← Back to Dashboard

Design 33: AKS Advanced (Private Cluster)

Summary

This design implements a Private AKS Cluster for high security.

Topology: The API Server has no Public IP. It is accessed via a Private Endpoint in the Spoke VNet. Admins must be in the Hub VNet (or connected via VPN) to run kubectl.

1. Key Design Decisions (ADR)

ADR-01: Privacy

  • Decision: Private Cluster.
  • Rationale: API Server endpoint is internal only. Reduces attack surface.

ADR-02: Egress

  • Decision: Route via Azure Firewall (in Hub).
  • Rationale: Inspect all outbound traffic from Pods (e.g., block crypto mining).

2. High-Level Design (HLD)

+--------------+           +--------------------------+           +--------------+
|  Admin       |           |        HUB VNet          |           |  SPOKE VNet  |
|  (VPN)       |           |      (Firewall)          |           |  (AKS)       |
+------+-------+           +------------+-------------+           +------+-------+
       |                                |                                |
       v                                | (Peering)                      |
+------+-------+                        v                                v
|  Jumpbox VM  |           +------------+-------------+           +------+-------+
|  (10.0.1.5)  |---------->| Private DNS Zone         |<----------|  AKS API     |
+--------------+           | (privatelink.eastus.azmk8s)|         |  (Private)   |
                           +--------------------------+           +------+-------+

3. Low-Level Design (LLD)

                               PRIMARY REGION (East US)
+-----------------------------------------------------------------------+
| HUB VNet: vnet-hub (10.0.0.0/16)                                      |
|   +-----------------------+                                           |
|   | Azure Firewall        |                                           |
|   +-----------|-----------+                                           |
|               |                                                       |
|               v (Peering)                                             |
+---------------|-------------------------------------------------------+
                |
+---------------|-------------------------------------------------------+
| SPOKE VNet: vnet-aks-private (10.1.0.0/16)                            |
|   +-----------------------+                                           |
|   | Subnet: AKS           |                                           |
|   | Route Table: 0/0->FW  |                                           |
|   | [AKS Nodes]           |                                           |
|   | [Private Endpoint]    |                                           |
|   +-----------------------+                                           |
+---------------|-------------------------------------------------------+
                |
                | (GitOps)
                v
+-----------------------------------------------------------------------+
| SECONDARY REGION (West US) - DR Site                                  |
|                                                                       |
|   +-----------------------+                                           |
|   | Private AKS (Standby) |                                           |
|   +-----------------------+                                           |
+-----------------------------------------------------------------------+

4. Component Rationale

  • UDR (User Defined Route): Forces 0.0.0.0/0 to the Hub Firewall IP.

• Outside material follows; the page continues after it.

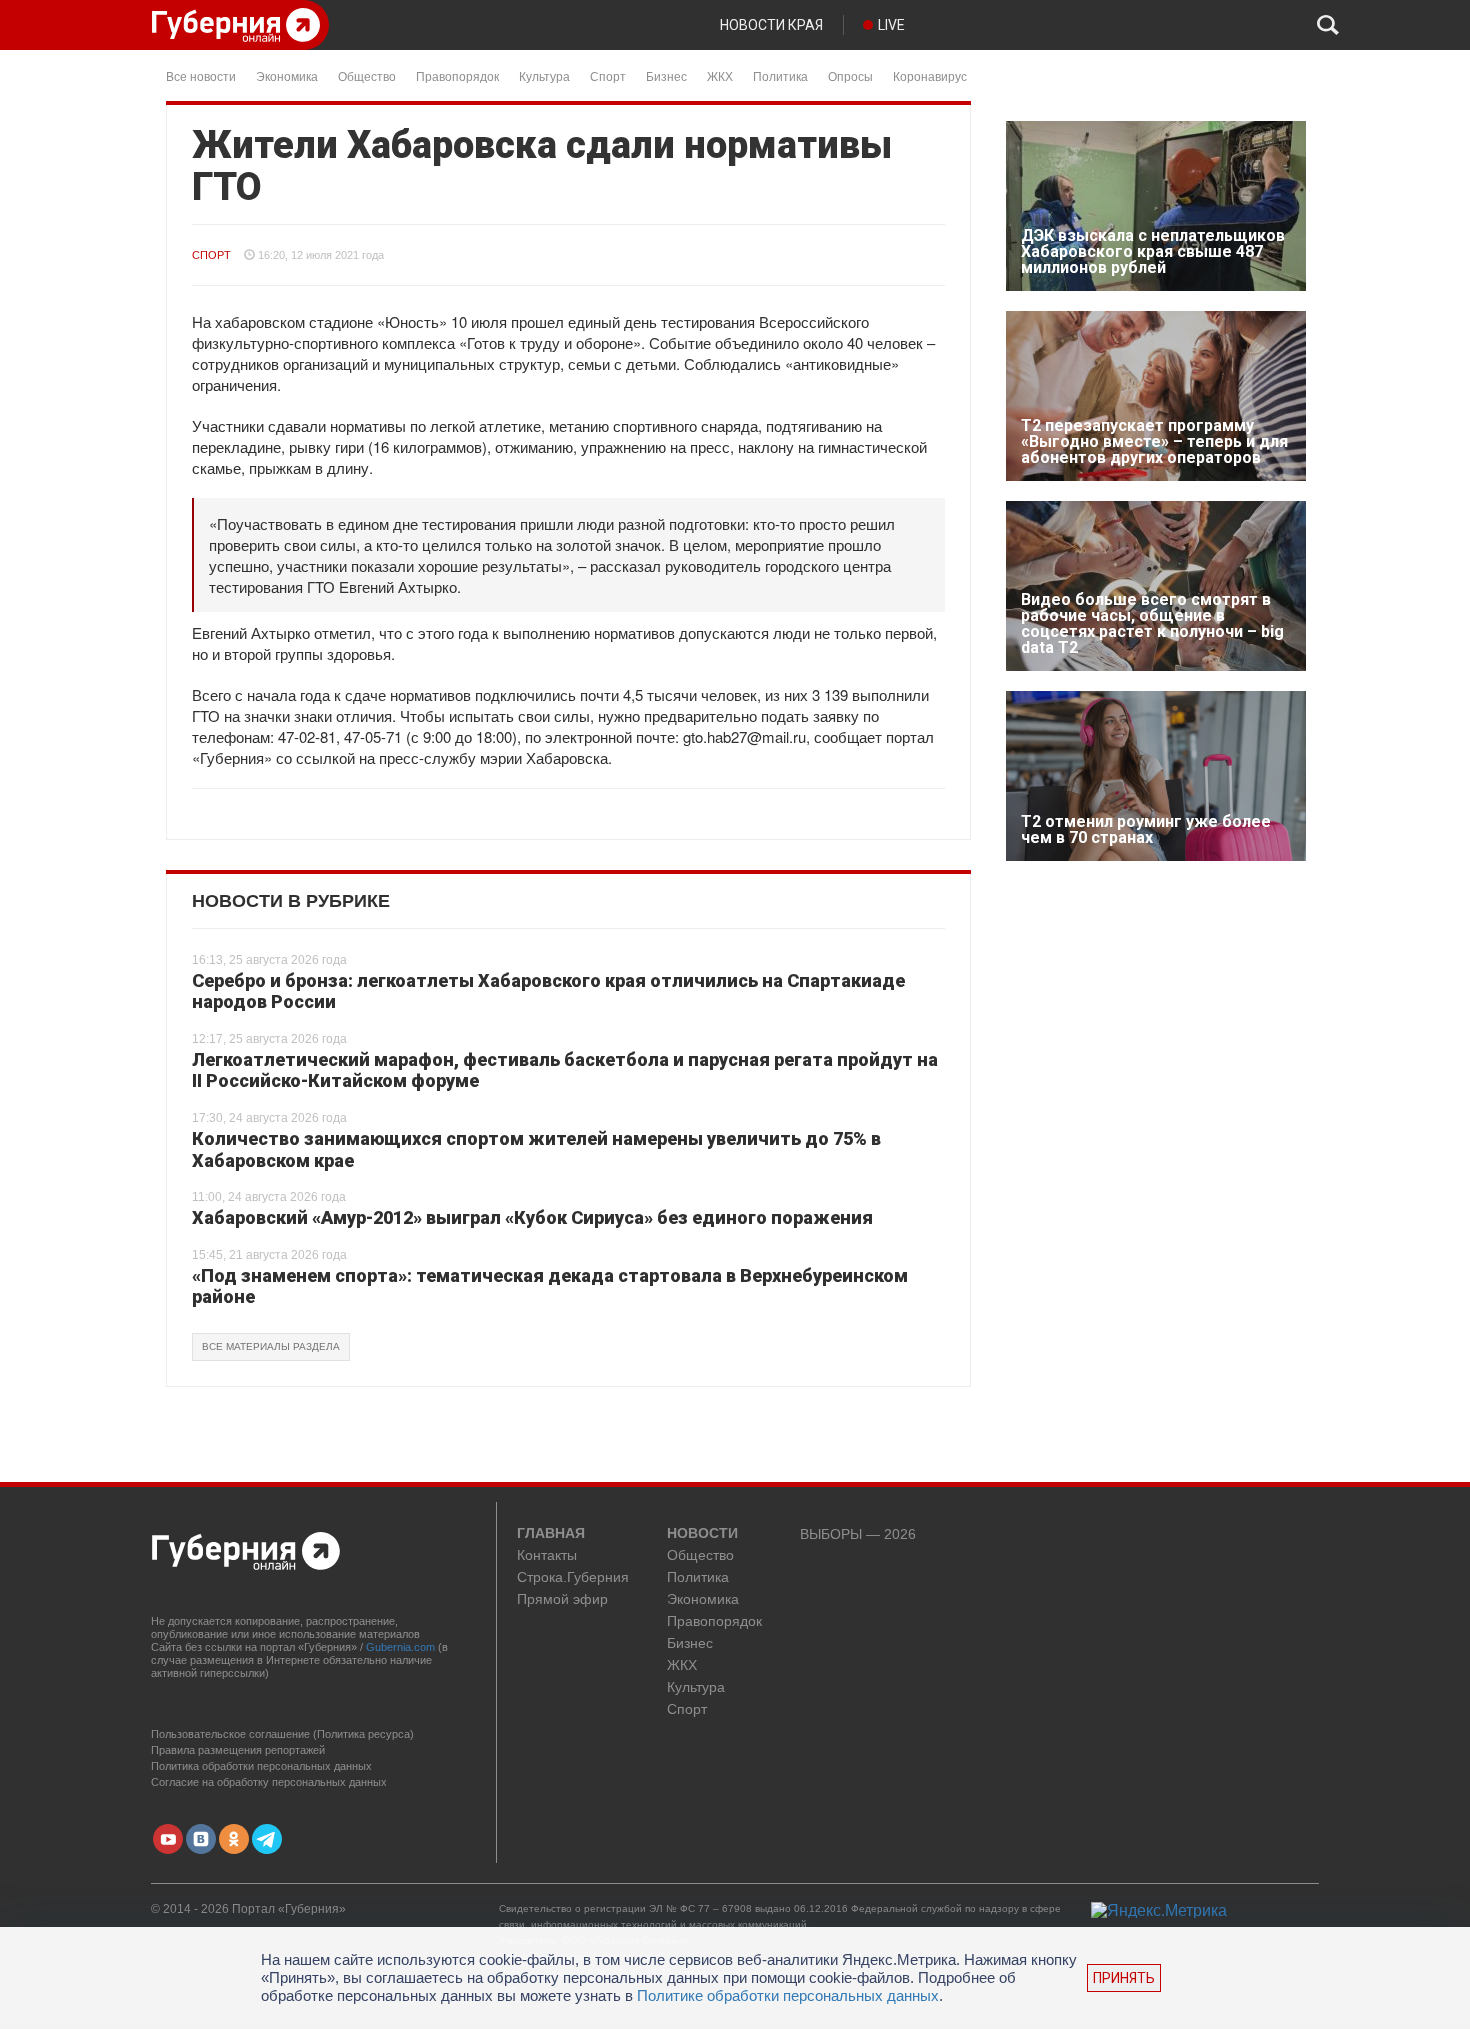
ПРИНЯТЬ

5. Strategy: High Availability (HA)

  • SLA: Uptime SLA (Paid) guarantees 99.95%.

6. Strategy: Disaster Recovery (DR)

  • Implementation: Multi-Cluster.
  • Process: Same as Design 22. Use GitOps to keep West US cluster in sync.

7. Strategy: Backup

  • Velero: Backup namespaces to Blob Storage.

8. Strategy: Security

  • API Access: Only accessible from VNet.
  • Pod Identity: Use Workload Identity (Federated) instead of secrets.

9. Well-Architected Framework Analysis

  • Reliability: High.
  • Security: Excellent. Fully private.
  • Cost Optimization: Medium. Uptime SLA costs ~$70/mo.
  • Operational Excellence: High.
  • Performance Efficiency: High.

10. Detailed Traffic Flow

1. Admin: Connects VPN to Hub.

2. Command: kubectl get pods.

3. DNS: Resolves aks-prod.privatelink... to 10.1.1.5.

4. Connect: Connects to API Server.

5. Success: Returns pod list.

11. Runbook: Deployment Guide (Azure Portal)

11. Runbook: Deployment Guide (Azure Portal)

Phase 1: Create Spoke VNet

1. Search: "Virtual networks" -> + Create.

2. Resource Group: rg-aks-private.

3. Name: vnet-aks-private.

4. Region: East US.

5. Subnet: snet-aks-nodes (Range 10.1.0.0/22).

6. Create.

7. Peer this VNet to your Hub VNet (vnet-hub).

Phase 2: Create Private AKS Cluster

1. Search: "Kubernetes services" -> + Create.

2. Basics:

* Resource Group: rg-aks-private.

* Cluster name: aks-private-prod.

* Region: East US.

* Availability zones: 1, 2, 3.

3. Networking:

* Network configuration: Azure CNI Node Subnet.

* DNS name prefix: aks-prod.

* Enable private cluster: Check this box. Critical.

* Private DNS zone: Default (Azure creates a new one) or select existing.

* Virtual network: vnet-aks-private.

* Cluster subnet: snet-aks-nodes.

4. Integrations:

* Azure Policy: Enable.

5. Create.

Phase 3: Link DNS to Hub

1. Go to Private DNS zones.

2. Find the zone named something like privatelink.eastus.azmk8s.io (Created by AKS).

3. Virtual network links -> + Add.

4. Link name: link-to-hub.

5. Virtual network: vnet-hub.

6. OK.

* *Reason: The Jumpbox in the Hub needs to resolve the API Server IP.*

Phase 4: Verify Access (from Jumpbox)

1. Login to a Windows/Linux VM in the Hub VNet.

2. Install CLI: az login.

3. Get Credentials:

* az aks get-credentials --resource-group rg-aks-private --name aks-private-prod

4. Run Command: kubectl get nodes.

* Success: You see the nodes.

* Failure: If you run this from your laptop (outside Azure), it will timeout. This proves it is private.